What lines below mention the word "computer"? Copy each one.

********

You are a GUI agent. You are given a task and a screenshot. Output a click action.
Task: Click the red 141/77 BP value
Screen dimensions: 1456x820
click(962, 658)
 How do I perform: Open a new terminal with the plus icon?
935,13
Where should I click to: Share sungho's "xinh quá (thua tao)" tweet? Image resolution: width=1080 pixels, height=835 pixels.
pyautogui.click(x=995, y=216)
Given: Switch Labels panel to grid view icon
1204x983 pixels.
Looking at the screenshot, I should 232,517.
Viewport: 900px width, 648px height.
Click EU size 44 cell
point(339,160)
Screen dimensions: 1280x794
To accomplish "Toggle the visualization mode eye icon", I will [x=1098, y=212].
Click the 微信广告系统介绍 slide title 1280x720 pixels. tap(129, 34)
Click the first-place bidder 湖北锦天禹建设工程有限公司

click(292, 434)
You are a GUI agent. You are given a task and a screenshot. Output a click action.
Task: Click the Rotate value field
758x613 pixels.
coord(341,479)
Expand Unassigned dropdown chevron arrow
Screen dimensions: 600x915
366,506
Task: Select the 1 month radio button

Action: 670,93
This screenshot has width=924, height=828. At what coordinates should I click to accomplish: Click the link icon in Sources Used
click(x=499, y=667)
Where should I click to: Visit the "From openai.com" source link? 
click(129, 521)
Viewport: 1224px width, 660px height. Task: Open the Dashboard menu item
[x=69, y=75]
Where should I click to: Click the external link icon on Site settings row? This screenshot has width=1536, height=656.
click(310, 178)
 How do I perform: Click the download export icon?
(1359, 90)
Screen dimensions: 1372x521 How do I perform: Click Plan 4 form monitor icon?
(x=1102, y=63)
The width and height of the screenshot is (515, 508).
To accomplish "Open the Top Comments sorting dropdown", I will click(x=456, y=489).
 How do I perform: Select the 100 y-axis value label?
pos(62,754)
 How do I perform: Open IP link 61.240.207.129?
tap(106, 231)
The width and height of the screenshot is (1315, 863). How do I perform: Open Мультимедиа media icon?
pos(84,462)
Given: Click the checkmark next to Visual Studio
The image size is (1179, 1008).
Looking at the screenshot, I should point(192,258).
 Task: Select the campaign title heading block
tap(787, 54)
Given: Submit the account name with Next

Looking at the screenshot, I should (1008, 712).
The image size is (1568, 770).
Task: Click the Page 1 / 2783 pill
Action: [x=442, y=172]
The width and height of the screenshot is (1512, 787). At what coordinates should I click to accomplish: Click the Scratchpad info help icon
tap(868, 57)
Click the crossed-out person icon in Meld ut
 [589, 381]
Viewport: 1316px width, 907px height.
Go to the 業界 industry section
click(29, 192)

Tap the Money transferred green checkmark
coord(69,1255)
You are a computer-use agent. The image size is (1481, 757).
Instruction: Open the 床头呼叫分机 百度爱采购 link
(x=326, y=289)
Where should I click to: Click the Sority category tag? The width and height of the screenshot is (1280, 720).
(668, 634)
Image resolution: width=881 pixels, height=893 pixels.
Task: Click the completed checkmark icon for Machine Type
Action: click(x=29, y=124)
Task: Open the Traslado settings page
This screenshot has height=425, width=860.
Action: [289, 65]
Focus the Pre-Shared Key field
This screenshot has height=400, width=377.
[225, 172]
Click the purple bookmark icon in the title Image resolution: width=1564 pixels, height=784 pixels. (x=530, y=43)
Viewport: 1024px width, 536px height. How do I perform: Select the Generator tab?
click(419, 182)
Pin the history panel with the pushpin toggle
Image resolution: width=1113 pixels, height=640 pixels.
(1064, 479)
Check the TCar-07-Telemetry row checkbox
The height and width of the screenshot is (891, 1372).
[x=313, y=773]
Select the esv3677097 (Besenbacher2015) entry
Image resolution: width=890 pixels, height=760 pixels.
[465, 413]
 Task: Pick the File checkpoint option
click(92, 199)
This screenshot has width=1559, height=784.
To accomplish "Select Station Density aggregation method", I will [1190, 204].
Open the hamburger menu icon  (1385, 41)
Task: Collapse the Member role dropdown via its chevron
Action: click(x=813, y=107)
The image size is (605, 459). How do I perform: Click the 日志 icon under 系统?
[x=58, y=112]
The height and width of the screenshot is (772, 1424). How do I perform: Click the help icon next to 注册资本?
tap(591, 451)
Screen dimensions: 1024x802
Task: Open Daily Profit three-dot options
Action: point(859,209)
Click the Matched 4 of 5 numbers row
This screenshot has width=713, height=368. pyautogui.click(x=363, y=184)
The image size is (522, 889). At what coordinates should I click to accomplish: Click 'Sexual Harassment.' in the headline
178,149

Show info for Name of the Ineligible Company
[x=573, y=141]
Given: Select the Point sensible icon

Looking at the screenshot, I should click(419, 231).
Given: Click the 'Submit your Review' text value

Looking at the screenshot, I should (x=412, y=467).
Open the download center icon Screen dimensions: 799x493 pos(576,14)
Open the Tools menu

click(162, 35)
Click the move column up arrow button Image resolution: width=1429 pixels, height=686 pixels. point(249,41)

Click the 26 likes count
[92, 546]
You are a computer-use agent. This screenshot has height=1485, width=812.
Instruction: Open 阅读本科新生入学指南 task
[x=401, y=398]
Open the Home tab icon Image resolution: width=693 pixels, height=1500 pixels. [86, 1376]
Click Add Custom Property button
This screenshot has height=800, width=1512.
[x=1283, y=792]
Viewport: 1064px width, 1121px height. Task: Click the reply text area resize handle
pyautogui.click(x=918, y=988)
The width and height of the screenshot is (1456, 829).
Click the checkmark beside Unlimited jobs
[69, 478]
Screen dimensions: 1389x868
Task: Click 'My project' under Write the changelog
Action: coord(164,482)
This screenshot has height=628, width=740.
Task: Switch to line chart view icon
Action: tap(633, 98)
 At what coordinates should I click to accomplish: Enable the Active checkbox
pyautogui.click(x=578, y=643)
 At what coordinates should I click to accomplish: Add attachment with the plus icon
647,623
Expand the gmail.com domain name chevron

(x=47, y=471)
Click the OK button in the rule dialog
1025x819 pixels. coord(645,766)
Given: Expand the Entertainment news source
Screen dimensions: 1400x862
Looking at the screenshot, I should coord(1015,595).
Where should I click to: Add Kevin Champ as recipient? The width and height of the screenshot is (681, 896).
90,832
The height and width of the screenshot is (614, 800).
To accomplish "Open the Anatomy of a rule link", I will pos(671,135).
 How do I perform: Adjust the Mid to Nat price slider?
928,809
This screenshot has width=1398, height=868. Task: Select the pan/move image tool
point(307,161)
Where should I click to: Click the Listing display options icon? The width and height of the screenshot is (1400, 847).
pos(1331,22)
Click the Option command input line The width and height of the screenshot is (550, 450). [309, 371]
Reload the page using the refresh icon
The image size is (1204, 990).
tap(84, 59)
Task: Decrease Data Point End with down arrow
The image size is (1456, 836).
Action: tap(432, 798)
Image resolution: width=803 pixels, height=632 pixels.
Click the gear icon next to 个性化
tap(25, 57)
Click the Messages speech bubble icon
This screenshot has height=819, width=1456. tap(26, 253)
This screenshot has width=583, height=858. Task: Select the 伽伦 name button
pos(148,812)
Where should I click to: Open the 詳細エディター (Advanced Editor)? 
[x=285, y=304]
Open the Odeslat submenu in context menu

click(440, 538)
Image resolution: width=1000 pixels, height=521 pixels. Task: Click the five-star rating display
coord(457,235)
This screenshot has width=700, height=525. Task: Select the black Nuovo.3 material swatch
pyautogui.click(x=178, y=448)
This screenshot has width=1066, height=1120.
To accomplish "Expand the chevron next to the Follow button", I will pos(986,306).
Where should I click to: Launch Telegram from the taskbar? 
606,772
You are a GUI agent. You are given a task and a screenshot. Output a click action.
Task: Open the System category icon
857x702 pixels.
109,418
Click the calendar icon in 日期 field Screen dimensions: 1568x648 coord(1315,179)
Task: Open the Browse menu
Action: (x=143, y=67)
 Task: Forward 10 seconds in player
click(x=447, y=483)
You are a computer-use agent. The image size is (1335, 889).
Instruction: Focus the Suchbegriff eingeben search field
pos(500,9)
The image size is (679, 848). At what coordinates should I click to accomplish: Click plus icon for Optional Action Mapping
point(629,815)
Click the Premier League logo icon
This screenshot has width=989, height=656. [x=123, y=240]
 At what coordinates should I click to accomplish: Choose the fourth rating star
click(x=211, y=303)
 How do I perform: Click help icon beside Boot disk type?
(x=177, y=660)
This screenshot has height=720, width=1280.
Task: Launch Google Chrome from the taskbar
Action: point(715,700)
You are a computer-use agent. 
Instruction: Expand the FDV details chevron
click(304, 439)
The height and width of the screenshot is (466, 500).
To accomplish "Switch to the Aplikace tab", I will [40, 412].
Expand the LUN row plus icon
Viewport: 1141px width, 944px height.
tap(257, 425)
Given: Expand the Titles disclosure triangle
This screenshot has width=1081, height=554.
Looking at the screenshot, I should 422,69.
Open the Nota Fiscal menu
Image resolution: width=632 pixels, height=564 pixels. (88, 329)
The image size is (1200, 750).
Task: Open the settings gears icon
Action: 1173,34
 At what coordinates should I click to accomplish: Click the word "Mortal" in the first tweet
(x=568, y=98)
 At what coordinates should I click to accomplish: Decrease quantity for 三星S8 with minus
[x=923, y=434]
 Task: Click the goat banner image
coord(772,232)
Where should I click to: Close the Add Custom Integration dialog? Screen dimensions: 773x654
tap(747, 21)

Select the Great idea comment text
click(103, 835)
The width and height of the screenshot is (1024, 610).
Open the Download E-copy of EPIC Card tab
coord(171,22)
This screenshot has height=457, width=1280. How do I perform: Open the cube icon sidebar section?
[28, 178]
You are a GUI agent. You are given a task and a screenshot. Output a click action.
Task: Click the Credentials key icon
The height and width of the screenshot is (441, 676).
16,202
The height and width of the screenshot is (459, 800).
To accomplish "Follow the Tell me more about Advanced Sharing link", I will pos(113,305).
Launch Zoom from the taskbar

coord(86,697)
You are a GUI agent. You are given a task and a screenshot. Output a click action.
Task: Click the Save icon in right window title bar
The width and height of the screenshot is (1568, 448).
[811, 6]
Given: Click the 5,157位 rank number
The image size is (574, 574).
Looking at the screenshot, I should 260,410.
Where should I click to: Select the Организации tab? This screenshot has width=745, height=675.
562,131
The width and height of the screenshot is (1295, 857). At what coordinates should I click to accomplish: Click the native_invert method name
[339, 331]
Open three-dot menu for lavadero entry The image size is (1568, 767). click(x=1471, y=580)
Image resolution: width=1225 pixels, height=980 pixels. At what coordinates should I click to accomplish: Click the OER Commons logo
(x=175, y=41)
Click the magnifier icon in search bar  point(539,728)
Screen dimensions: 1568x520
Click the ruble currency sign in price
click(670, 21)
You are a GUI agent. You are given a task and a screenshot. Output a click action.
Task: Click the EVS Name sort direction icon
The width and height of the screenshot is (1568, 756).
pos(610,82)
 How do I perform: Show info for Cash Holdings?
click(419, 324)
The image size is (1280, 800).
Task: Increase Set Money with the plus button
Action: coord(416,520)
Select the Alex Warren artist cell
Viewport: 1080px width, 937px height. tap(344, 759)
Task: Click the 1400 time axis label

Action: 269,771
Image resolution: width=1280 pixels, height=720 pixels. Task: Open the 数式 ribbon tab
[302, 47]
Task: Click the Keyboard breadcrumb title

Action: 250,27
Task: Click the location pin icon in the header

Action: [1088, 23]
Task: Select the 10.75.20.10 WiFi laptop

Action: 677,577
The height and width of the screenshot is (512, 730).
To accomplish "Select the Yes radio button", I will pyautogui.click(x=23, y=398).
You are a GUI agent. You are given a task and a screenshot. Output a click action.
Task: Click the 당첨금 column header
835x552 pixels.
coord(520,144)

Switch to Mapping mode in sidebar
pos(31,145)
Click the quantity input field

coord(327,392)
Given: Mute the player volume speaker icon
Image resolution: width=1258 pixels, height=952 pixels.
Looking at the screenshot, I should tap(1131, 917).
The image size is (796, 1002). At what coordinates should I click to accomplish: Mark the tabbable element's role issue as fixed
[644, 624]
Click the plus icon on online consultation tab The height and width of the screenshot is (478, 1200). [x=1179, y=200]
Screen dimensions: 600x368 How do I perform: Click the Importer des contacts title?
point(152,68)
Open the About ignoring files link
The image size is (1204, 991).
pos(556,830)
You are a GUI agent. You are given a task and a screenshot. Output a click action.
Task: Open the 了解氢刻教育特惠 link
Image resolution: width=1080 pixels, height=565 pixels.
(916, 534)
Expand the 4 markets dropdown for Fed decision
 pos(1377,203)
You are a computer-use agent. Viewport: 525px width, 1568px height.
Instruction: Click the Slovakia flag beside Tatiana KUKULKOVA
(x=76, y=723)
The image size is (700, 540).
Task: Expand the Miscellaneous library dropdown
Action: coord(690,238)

********

Response to this exercise:
You are a computer-use agent. The image size is (1481, 757).
You are a computer-use agent. This screenshot has height=1485, width=812.
You are a computer-use agent. The image size is (1335, 889).
You are a computer-use agent. 
You are a computer-use agent. Viewport: 525px width, 1568px height.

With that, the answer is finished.